Het wetsvoorstel is er op gericht de contractuele positie van de natuurlijk persoon als maker van een auteursrechtelijk beschermd werk te versterken. Een van de instrumenten hiervoor is dat een maker - natuurlijk persoon -, zelfs als deze gehandeld heeft in de uitoefening van zijn beroep of bedrijf (denk aan freelancers / zzp’ers), de auteursrechten op zijn werk niet kan overdragen. Voor een bedrijf met rechtspersoonlijkheid blijft het wel mogelijk om auteursrechten over te dragen. Ditzelfde geldt voor auteursrechten op werken gemaakt door een werknemer in opdracht van een werkgever. Auteursrechten op computerprogrammatuur worden in het wetsvoorstel aan deze uitzonderingen toegevoegd. Bij auteursrechtelijk beschermde werken in de IT branche kan echter aan meer worden gedacht dan computerprogrammatuur; denk aan adviezen, rapporten en bijvoorbeeld websites. Een zzp’er kan zijn rechten op laatstgenoemde werken niet langer overdragen als het voorontwerp tot wet verheven wordt. Dit zou niet per definitie een probleem opleveren ware het niet dat het voorstel wat licentieverlening betreft ook regels stelt.

Alternatief voor overdracht: het verlenen van gebruikslicenties.

Omdat overdracht van auteursrechten door een natuurlijk persoon, ook al handelt deze in de uitoefening van beroep of bedrijf, wordt uitgesloten, is de zelfstandige aangewezen op licentieverlening.
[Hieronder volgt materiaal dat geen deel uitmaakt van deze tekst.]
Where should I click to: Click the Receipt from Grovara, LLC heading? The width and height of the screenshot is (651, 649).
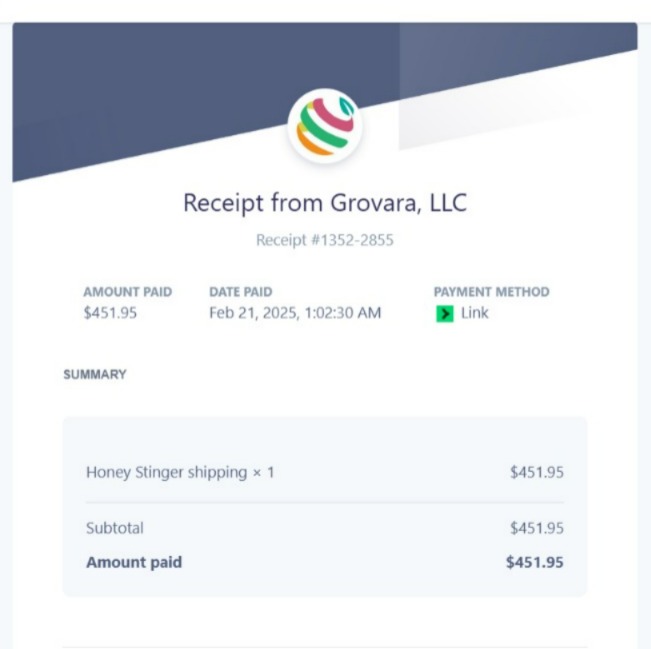[325, 203]
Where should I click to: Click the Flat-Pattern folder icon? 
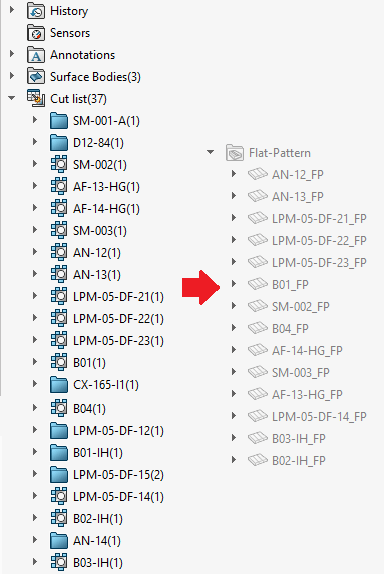click(235, 153)
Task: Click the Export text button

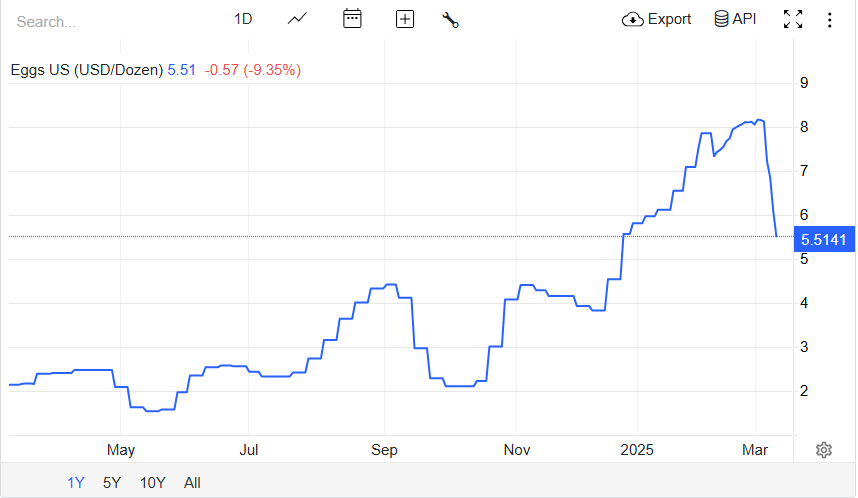Action: [x=669, y=19]
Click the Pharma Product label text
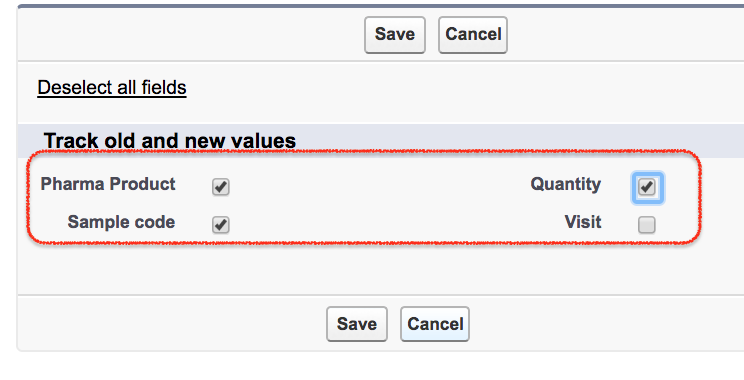This screenshot has width=744, height=380. (108, 184)
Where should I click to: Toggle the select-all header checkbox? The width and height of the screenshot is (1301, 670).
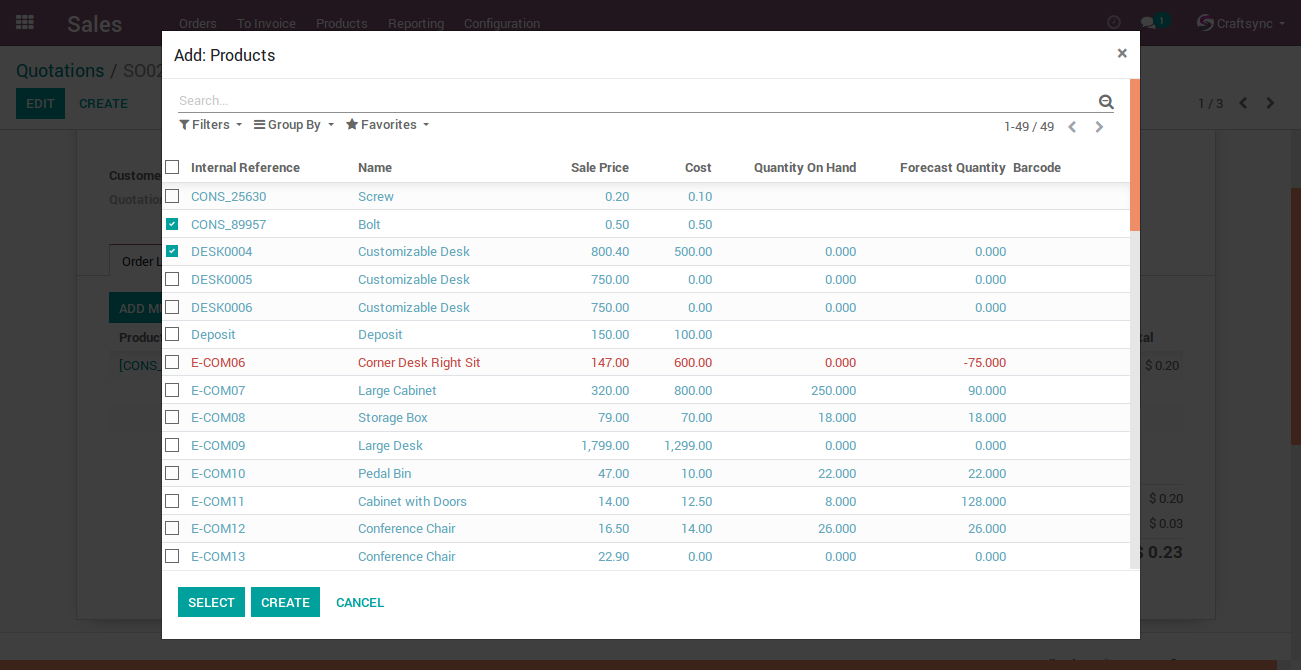coord(172,167)
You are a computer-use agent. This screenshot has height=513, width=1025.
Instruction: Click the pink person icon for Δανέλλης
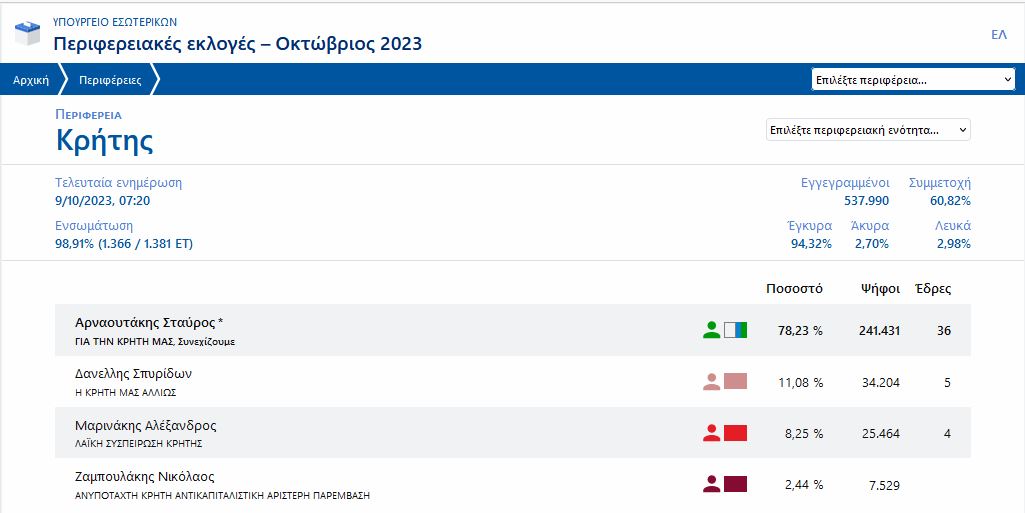click(x=711, y=381)
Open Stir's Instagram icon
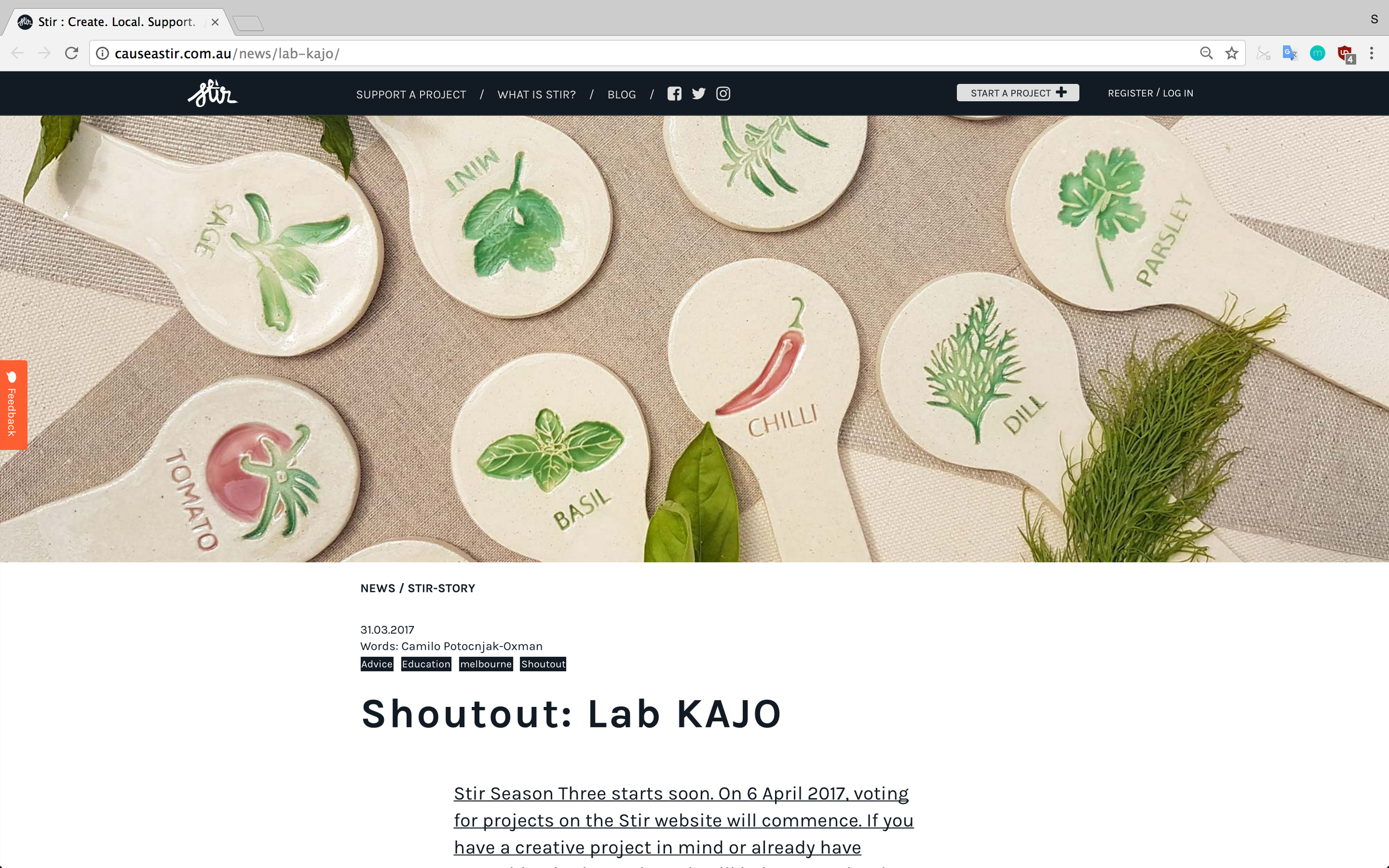This screenshot has height=868, width=1389. tap(723, 93)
Wat licentieverlening betreft verandert er het volgende als het voorstel wet zal worden:

• Exclusieve licentieovereenkomsten voor een periode langer dan vijf jaar kunnen door de licentiegever tegen het einde van elk vijfde jaar worden opgezegd. 
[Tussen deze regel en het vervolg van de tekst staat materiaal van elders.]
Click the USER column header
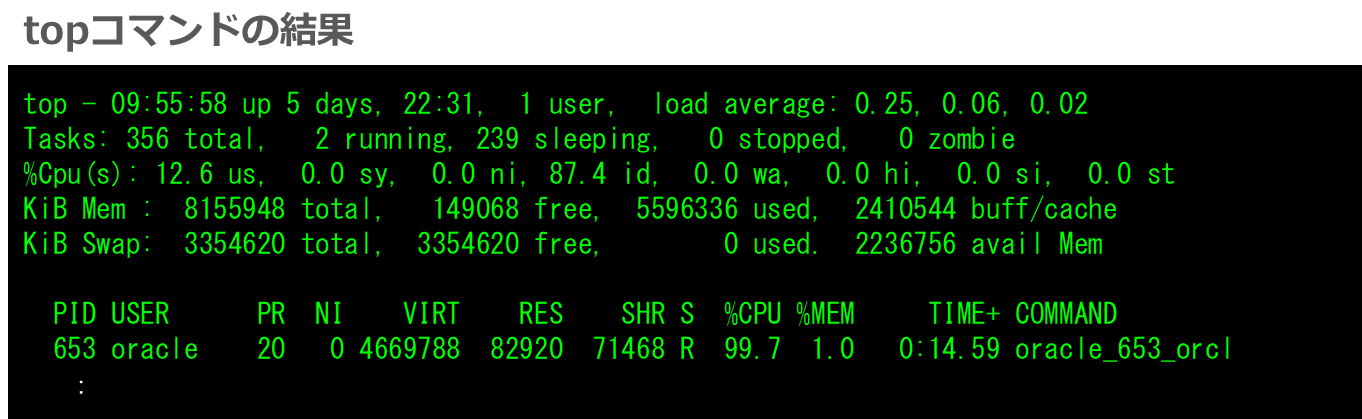The image size is (1362, 419). click(x=140, y=314)
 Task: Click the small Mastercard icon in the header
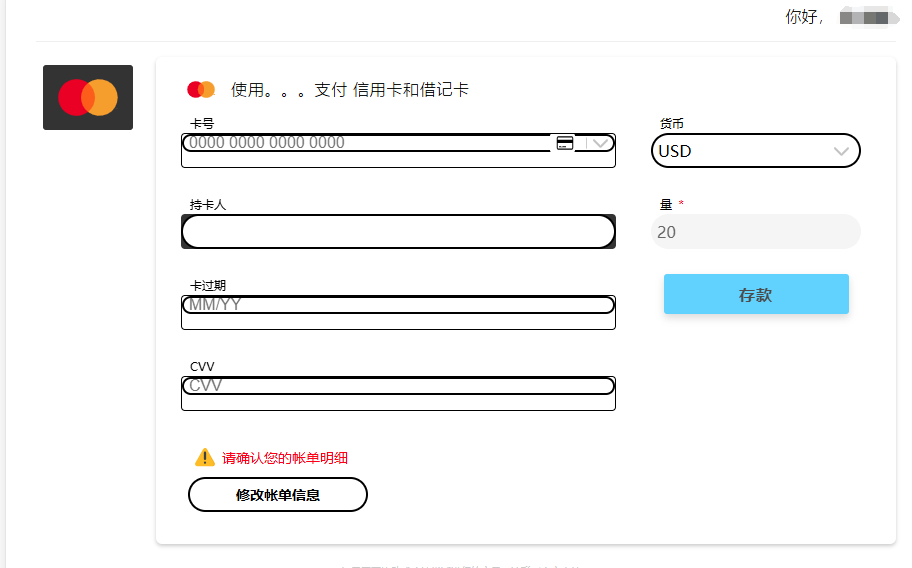(x=201, y=89)
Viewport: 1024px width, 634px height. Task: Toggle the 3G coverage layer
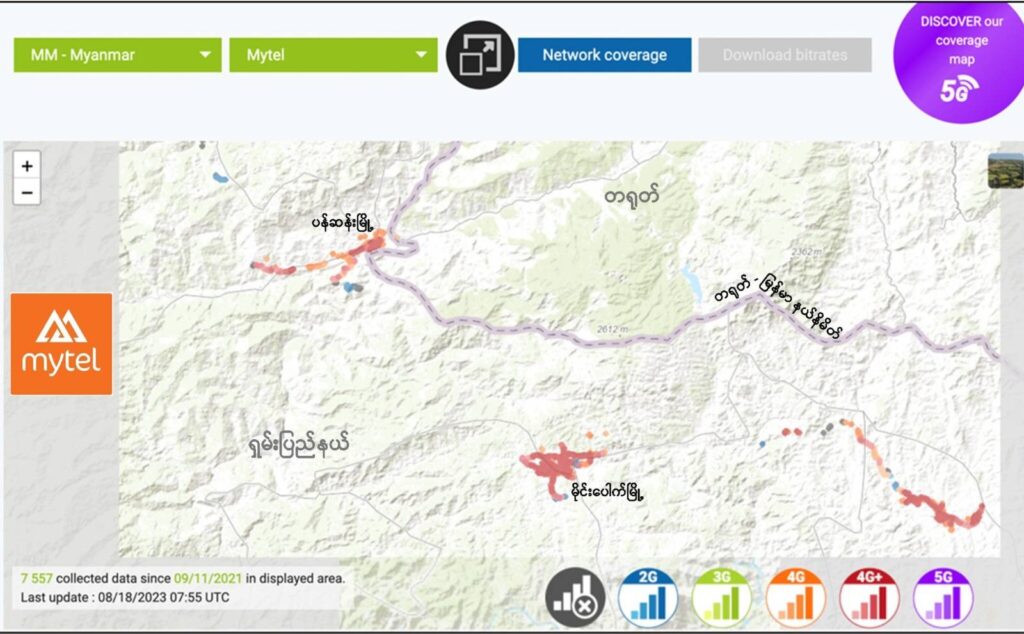pos(722,598)
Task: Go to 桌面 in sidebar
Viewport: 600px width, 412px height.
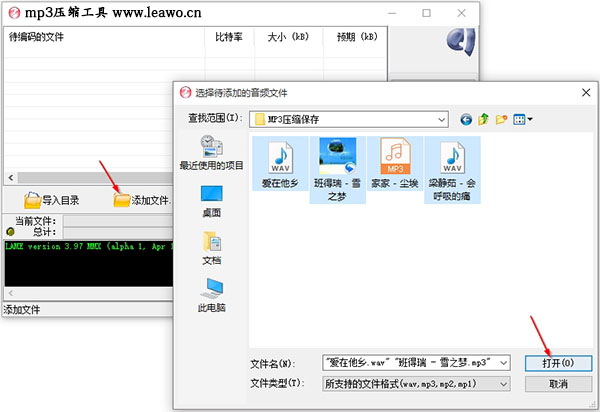Action: (x=212, y=202)
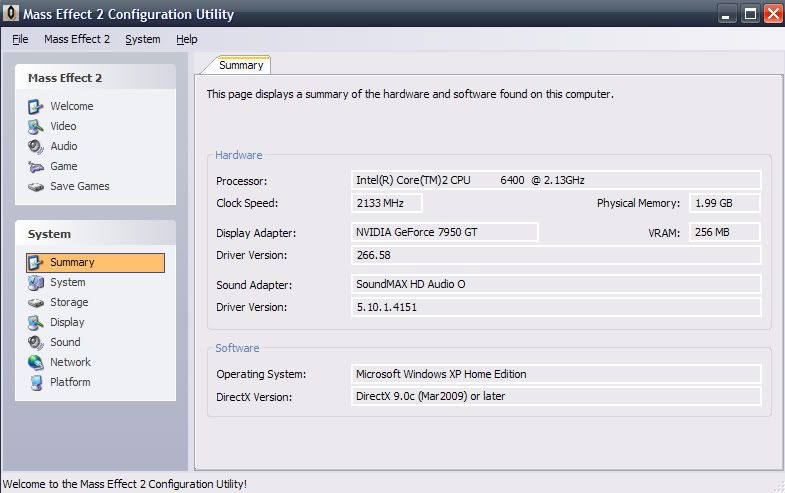Viewport: 785px width, 493px height.
Task: Click the Welcome icon in sidebar
Action: 36,106
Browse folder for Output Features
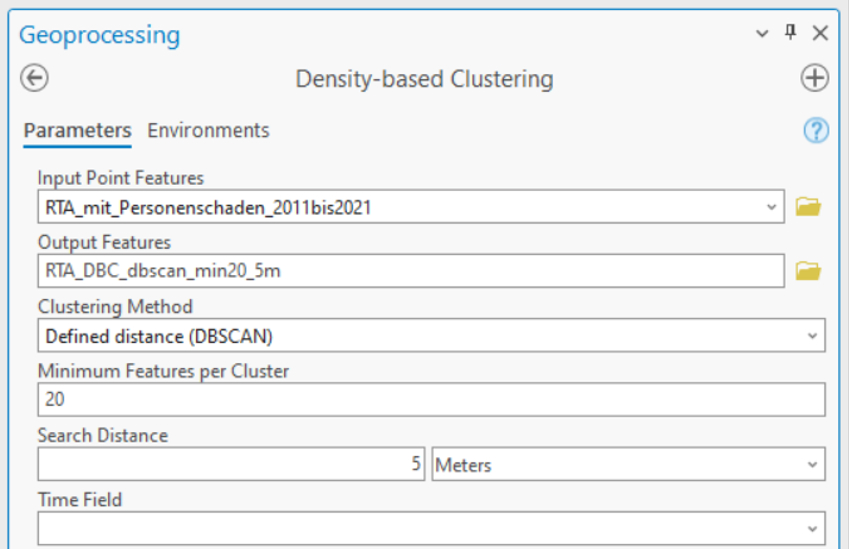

• Makers hebben het recht op een billijke vergoeding voor het verlenen van een exclusieve licentie. Een vergoeding wordt geacht billijk te zijn, indien de hoogte daarvan is vastgesteld door de Minister van OCW in overleg met de Minster van Justitie. De Minister van OCW zal alleen een billijke vergoeding vaststellen op gezamenlijk verzoek van een branchevereniging van makers en een exploitant of een vereniging van exploitanten van deze werken. 

• De rechter kan een exclusieve licentieovereenkomst op het verzoek van de maker te zijner gunste wijzigen, indien de vergoeding die hij ontvangt een ernstige onevenredigheid vertoont.
 
• De maker kan de licentieovereenkomst ontbinden indien de exclusieve licentienemer het werk niet binnen een redelijke termijn na het sluiten van de overeenkomst exploiteert.
 
• Een exclusief licentiebeding is vernietigbaar indien het voor een onredelijk lange of onvoldoende bepaalde termijn aanspraak maakt op toekomstige werken van de maker.

Deze voorschriften komen de licentiegever alleen maar ten goede zou men in eerste instantie kunnen denken. Helaas kennen wij het principe van marktwerking, een voorbeeld:
Een opdrachtgever benadert een zzp’er voor de ontwikkeling van een website. Deze zzp’er kan zijn auteursrechten op de ontwikkelde website niet aan de opdrachtgever overdragen en zal dus een licentie verstrekken. De opdrachtgever is hier niet blij mee, de eigendom van zijn website ligt dan immers bij een persoon buiten zijn bedrijf. De opdrachtgever zal bovendien een exclusieve licentie verlangen, op een concurrent met een soortgelijke website zit hij namelijk niet te wachten.
Vervolgens zal de opdrachtgever een licentie onder ogen krijgen welke om de vijf jaar opnieuw moet worden verstrekt. Bij het opnieuw verstrekken van de licentie loopt hij het risico te worden geconfronteerd met verhoogde licentiebedragen. Als de opdrachtgever, omdat de zaken even minder gaan, het online zetten van de website uitstelt kan de licentieovereenkomst worden ontbonden. Als de zaken beter gaan dan verwacht loopt de opdrachtgever het risico dat de rechter hem verplicht meer te betalen voor de licentie.
Wat doet de opdrachtgever, hij besteedt de ontwikkeling van de website uit aan een bedrijf dat rechtspersoonlijkheid bezit zodat hij de auteursrechten wel kan overnemen en alle risico’s vermijdt. De zzp’er staat met lege handen omdat ook dit andere bedrijf hem, vanwege bovenstaande, niet zal inhuren.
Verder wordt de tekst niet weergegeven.